Subgame Perfection for Equilibria in Quantitative Reachability Games

  • Thomas Brihaye
  • Véronique Bruyère
  • Julie De Pril
  • Hugo Gimbert
Part of the Lecture Notes in Computer Science book series (LNCS, volume 7213)

Abstract

We study turn-based quantitative multiplayer non zero-sum games played on finite graphs with reachability objectives. In such games, each player aims at reaching his own goal set of states as soon as possible. A previous work on this model showed that Nash equilibria (resp. secure equilibria) are guaranteed to exist in the multiplayer (resp. two-player) case. The existence of secure equilibria in the multiplayer case remained, and is still an open problem. In this paper, we focus our study on the concept of subgame perfect equilibrium, a refinement of Nash equilibrium well-suited in the framework of games played on graphs. We also introduce the new concept of subgame perfect secure equilibrium. We prove the existence of subgame perfect equilibria (resp. subgame perfect secure equilibria) in multiplayer (resp. two-player) quantitative reachability games.
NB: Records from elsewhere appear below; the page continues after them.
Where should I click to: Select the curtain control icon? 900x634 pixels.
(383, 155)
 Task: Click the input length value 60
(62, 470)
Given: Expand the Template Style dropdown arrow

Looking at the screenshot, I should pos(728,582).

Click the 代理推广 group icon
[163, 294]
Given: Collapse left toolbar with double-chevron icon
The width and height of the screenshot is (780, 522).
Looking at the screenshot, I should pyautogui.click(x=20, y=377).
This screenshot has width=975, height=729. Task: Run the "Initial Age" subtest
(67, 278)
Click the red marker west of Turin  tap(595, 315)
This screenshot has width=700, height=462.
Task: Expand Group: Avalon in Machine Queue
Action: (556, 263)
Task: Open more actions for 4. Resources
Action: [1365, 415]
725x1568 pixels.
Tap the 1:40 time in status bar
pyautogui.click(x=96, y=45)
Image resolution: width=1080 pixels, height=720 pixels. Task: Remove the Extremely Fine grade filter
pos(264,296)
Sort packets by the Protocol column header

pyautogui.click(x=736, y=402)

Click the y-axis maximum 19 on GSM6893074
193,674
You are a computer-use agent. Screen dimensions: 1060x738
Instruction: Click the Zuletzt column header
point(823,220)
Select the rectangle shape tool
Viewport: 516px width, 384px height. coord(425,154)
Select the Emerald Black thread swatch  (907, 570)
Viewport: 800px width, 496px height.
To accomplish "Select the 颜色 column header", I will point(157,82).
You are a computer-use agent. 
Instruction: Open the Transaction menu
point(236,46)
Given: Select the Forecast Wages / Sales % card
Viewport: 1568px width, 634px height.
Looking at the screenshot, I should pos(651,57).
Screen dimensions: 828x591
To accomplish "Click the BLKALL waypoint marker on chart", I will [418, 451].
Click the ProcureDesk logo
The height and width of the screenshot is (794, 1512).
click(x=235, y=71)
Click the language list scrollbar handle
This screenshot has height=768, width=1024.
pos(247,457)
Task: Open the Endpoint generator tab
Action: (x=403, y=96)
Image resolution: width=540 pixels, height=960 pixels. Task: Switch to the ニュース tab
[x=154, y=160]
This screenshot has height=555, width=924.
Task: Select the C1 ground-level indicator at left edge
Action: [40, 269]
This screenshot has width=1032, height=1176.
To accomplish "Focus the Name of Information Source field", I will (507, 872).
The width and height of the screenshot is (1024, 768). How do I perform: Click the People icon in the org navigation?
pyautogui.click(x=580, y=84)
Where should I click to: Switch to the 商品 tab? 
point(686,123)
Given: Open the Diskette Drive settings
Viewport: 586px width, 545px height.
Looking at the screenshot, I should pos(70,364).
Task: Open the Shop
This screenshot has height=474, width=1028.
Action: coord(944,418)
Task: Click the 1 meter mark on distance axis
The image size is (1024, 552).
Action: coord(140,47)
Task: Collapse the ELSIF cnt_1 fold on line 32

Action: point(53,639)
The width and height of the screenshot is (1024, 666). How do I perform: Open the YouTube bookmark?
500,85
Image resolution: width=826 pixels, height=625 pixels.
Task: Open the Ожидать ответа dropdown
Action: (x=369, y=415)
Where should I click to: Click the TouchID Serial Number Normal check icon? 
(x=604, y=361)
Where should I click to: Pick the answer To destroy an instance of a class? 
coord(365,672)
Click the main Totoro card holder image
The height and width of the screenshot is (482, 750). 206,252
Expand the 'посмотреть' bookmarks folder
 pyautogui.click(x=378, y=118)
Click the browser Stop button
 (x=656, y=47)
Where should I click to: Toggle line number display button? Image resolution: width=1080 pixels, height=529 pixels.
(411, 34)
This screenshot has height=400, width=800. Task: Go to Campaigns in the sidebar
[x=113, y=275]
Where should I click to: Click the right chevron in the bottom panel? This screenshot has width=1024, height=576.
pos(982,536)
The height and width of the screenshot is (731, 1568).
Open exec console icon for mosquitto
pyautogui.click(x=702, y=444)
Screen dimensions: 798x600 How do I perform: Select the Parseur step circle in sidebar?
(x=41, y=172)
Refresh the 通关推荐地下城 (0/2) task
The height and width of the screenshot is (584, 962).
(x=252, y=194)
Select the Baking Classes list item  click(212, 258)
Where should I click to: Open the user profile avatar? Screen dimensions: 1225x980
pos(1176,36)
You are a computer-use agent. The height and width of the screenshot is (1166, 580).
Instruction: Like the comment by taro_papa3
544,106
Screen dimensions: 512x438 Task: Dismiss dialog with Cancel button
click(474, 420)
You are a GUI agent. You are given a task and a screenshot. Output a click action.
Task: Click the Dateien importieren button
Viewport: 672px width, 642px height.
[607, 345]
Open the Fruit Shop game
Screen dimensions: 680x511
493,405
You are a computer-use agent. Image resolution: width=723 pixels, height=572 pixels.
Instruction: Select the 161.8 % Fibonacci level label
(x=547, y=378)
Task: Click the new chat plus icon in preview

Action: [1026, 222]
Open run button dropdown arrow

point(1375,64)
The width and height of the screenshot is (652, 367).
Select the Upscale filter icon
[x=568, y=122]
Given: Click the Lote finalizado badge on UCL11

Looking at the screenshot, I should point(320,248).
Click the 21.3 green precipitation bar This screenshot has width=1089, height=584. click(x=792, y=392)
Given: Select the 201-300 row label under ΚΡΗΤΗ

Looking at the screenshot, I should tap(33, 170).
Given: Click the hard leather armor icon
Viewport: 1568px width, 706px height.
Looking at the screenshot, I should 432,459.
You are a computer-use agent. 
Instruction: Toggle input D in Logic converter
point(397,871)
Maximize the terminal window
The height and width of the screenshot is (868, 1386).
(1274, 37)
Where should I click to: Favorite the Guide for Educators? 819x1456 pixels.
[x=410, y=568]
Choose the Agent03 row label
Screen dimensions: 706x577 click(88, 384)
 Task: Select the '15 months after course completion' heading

Moreover, we provide an algorithm deciding the existence of secure equilibria in the multiplayer case.

Keywords

Nash Equilibrium Subgame Perfect Equilibrium Initial Vertex Subgame Perfection Quantitative Objective 
These keywords were added by machine and not by the authors. This process is experimental and the keywords may be updated as the learning algorithm improves.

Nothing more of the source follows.